İlk elektrikli telefon, 1876 yılında Alexander Graham Bell tarafından yapıldı. Bu ilk aygıt, uzun mesafeler arasında kullanıldığında, çok zayıf bir ses üretti. Ancak zaman içinde, telefon çok hızlı bir gelişim gösterdi. 1892 yılınd, Ericsson manyetolu telefonu yaptı. Bu yeni aygıt, bugün kullandığımız telefona, Bell’in yaptığına oranla daha çok benziyordu.
İki telefon konuşmaları, ancak tellerin yardımıyla gerçekleşiyordu. Günümüzde ise, telefon konuşmaları yine teller aracılığıyla gerçekleştirebildiği gibi, radyoların ve hatta haberleşme uydularının katkılarıyla da sesleri bir yerden bir yere iletme olasıdır.

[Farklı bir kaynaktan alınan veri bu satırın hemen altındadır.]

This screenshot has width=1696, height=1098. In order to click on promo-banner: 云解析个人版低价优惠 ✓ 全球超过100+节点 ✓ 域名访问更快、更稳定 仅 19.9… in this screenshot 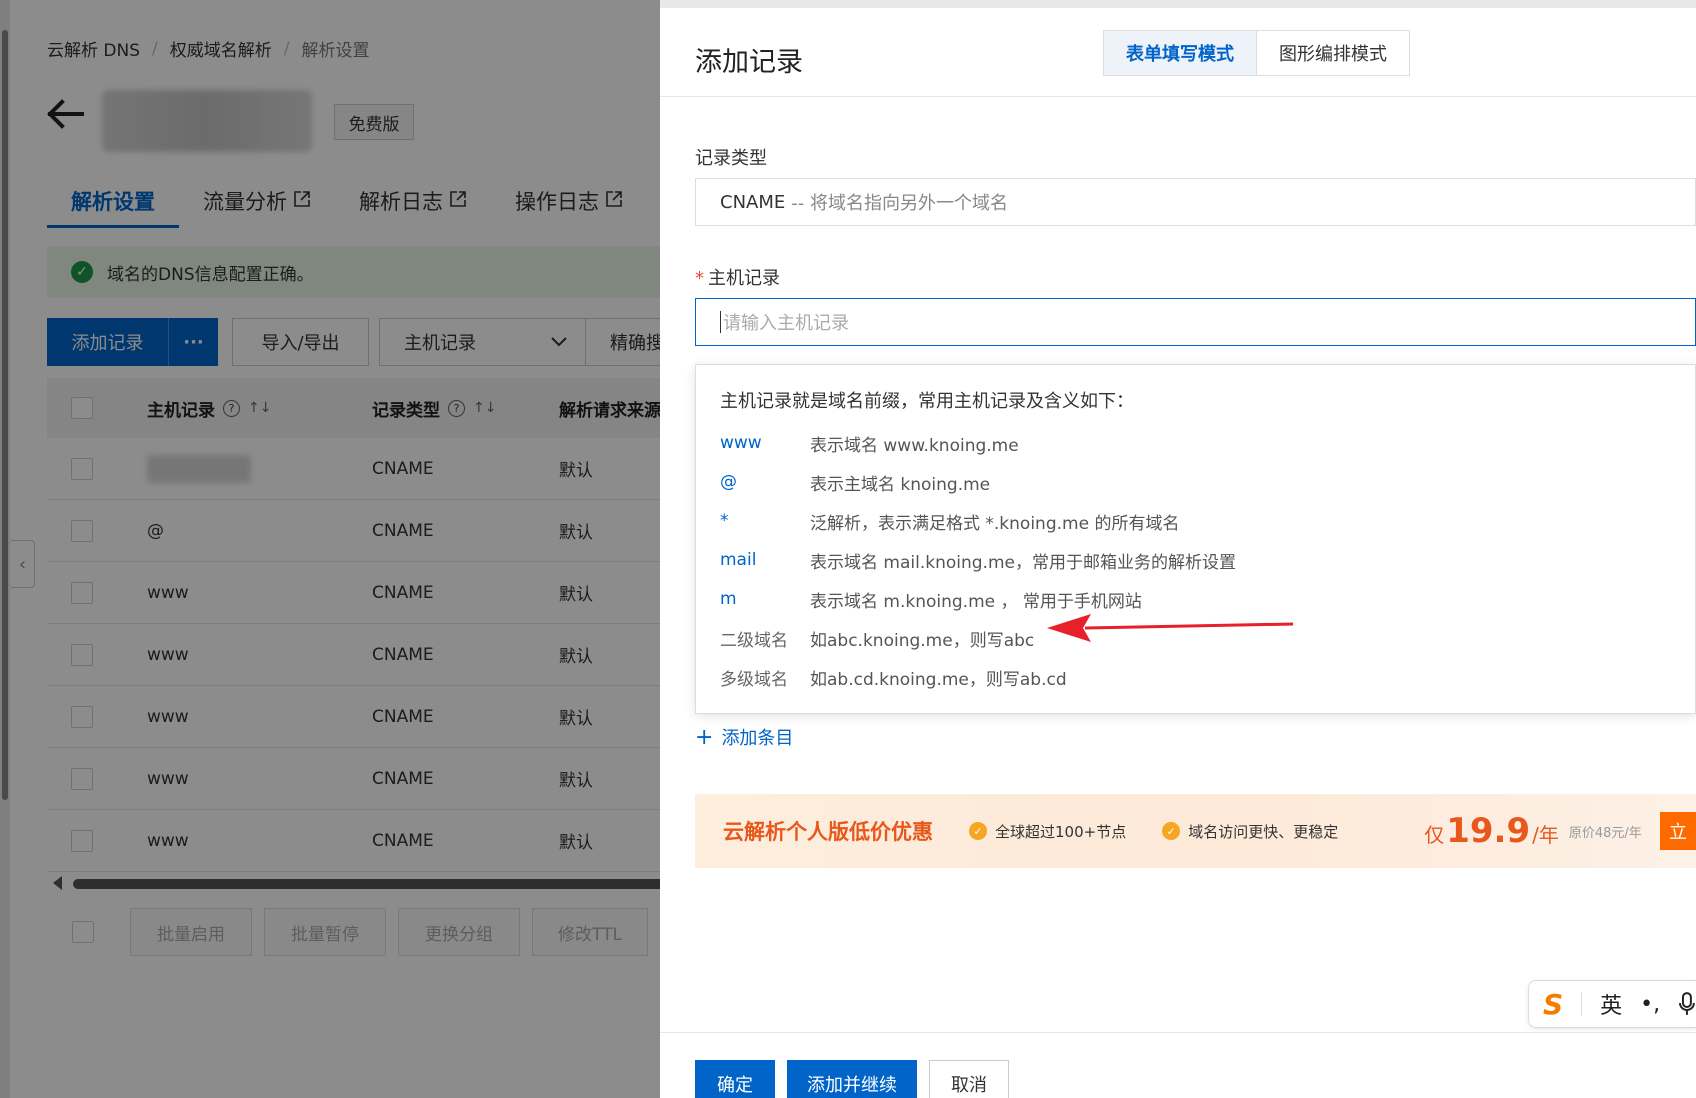, I will do `click(1196, 831)`.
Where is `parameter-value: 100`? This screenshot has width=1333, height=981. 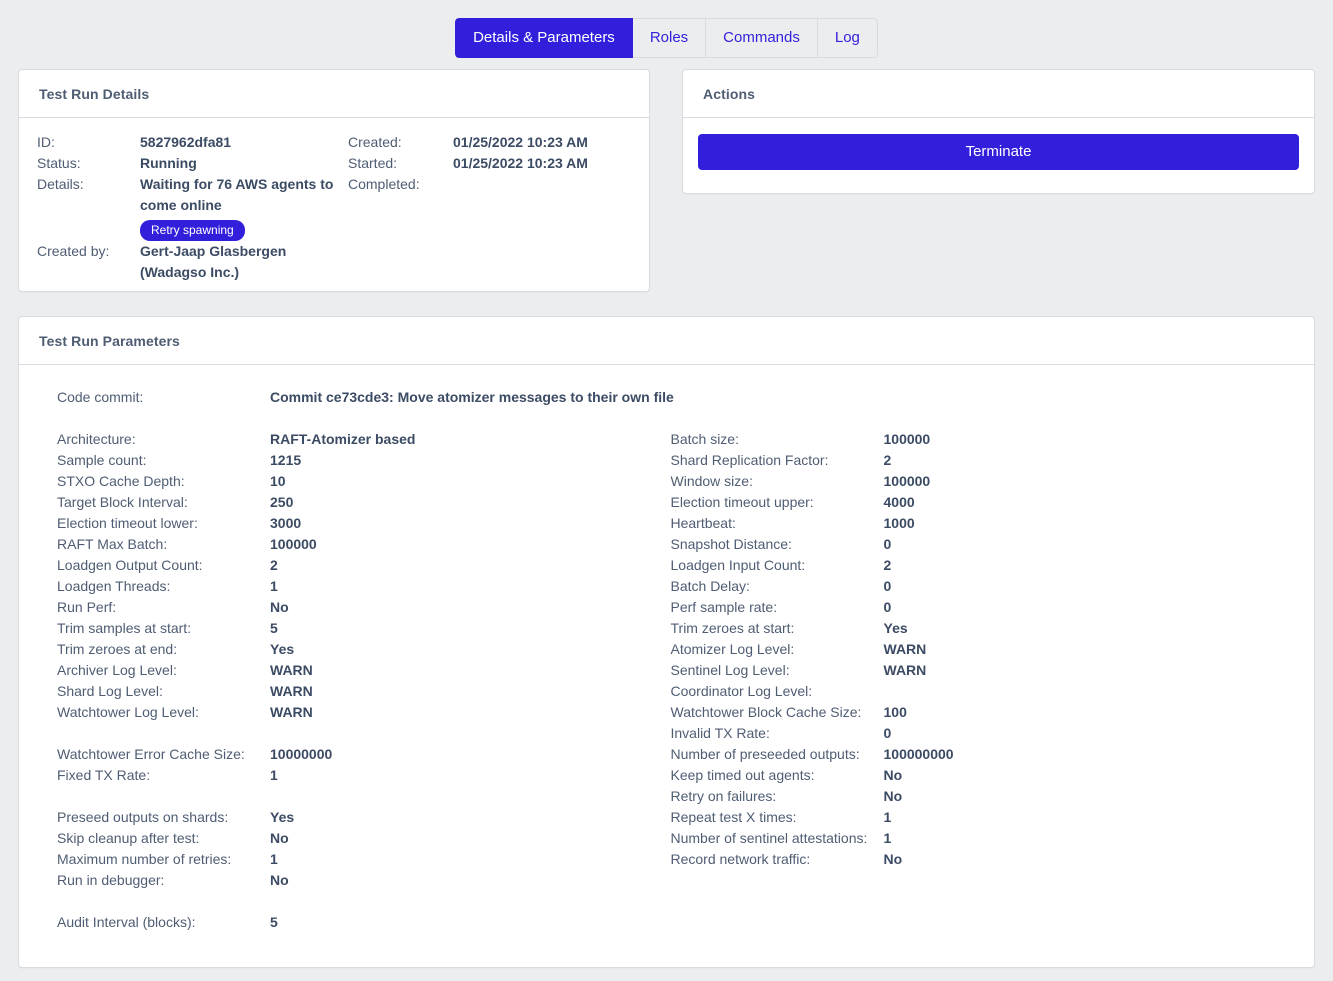 parameter-value: 100 is located at coordinates (895, 712).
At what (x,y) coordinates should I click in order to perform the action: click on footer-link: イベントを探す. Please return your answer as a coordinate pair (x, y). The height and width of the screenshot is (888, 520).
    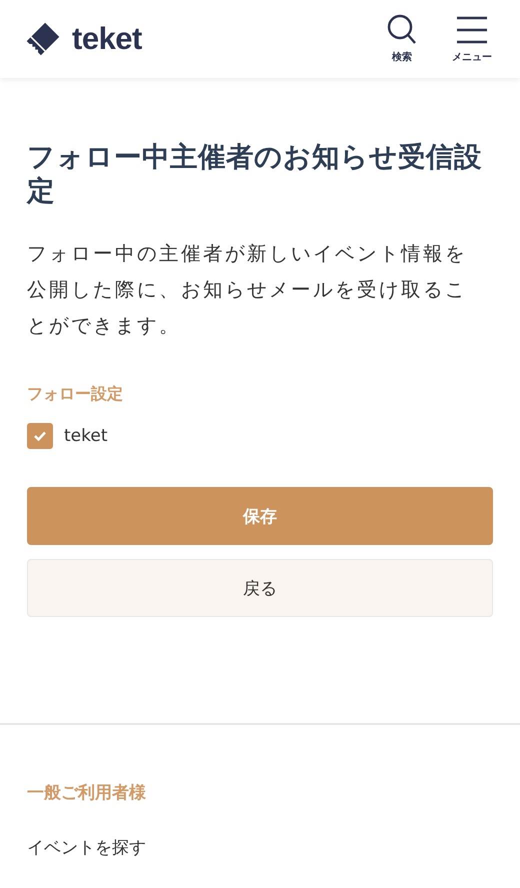
    Looking at the image, I should click on (260, 848).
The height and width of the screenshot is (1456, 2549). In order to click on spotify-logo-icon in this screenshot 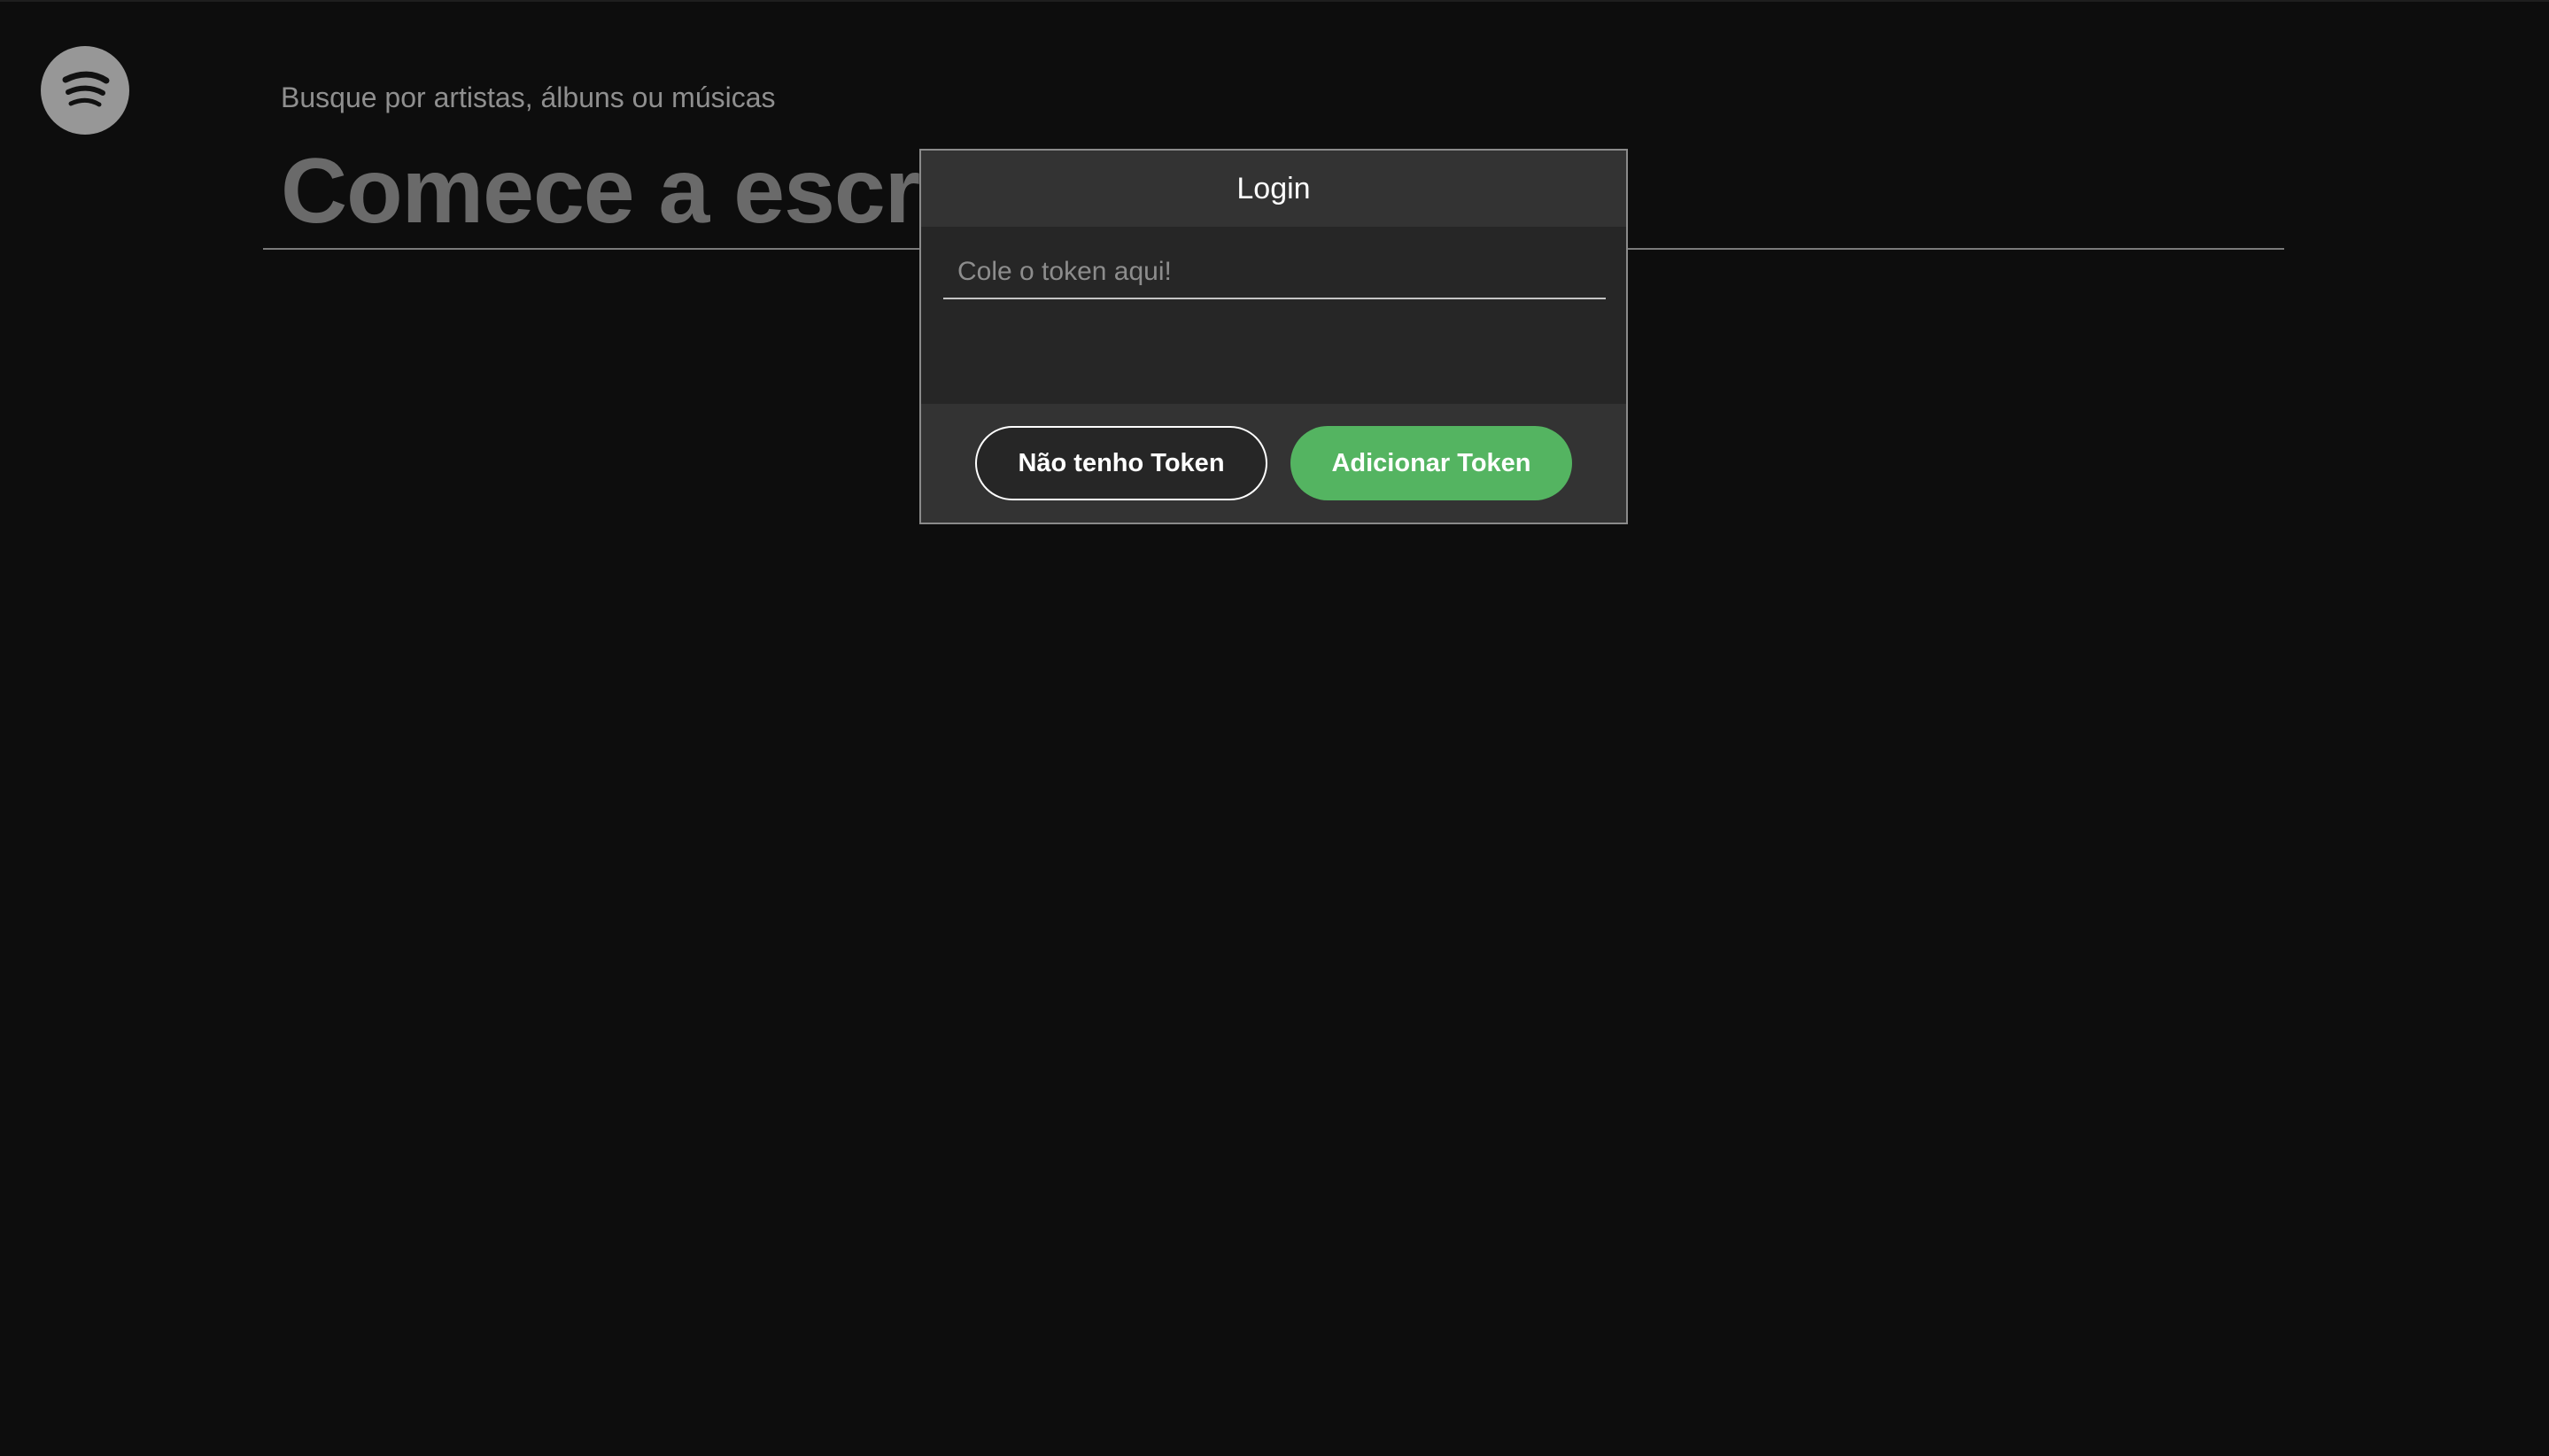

Herhangi bir numarayı aradığınızda telefonunuz, elektriksel uyarılar yayınlar. Bu uyarılar, santrale ulaştığında santral kendiliğinden bir işlem yapar ve sizi aradığınız numaraya bağlar.
Siz konuşmaya başladığınızda, sesiniz telefon amacının ağızlık bölümündeki diyaframa çarpar. Minik karbon parçacıkları üzerinde konumlandırılmış olan diyaframda titreşme başlar. Karbon parçacıklarının elektriksel dirençleri üzerinde uygulanan baskıya göre değişir. Bunun sonucu olarak da ortaya değişik elektrik akımları çıkar. Bu değişen akımlar, bir kablo aracılığıyla bir başka telefonun amacındaki kulaklığa ulaşır. Kulakliktaki elektromıknatıstan geçerek yeniden sese dönüşür.
İşte bize kısa görünen bu işlem, bir çok aşamadan geçerek bizlere ulaşır.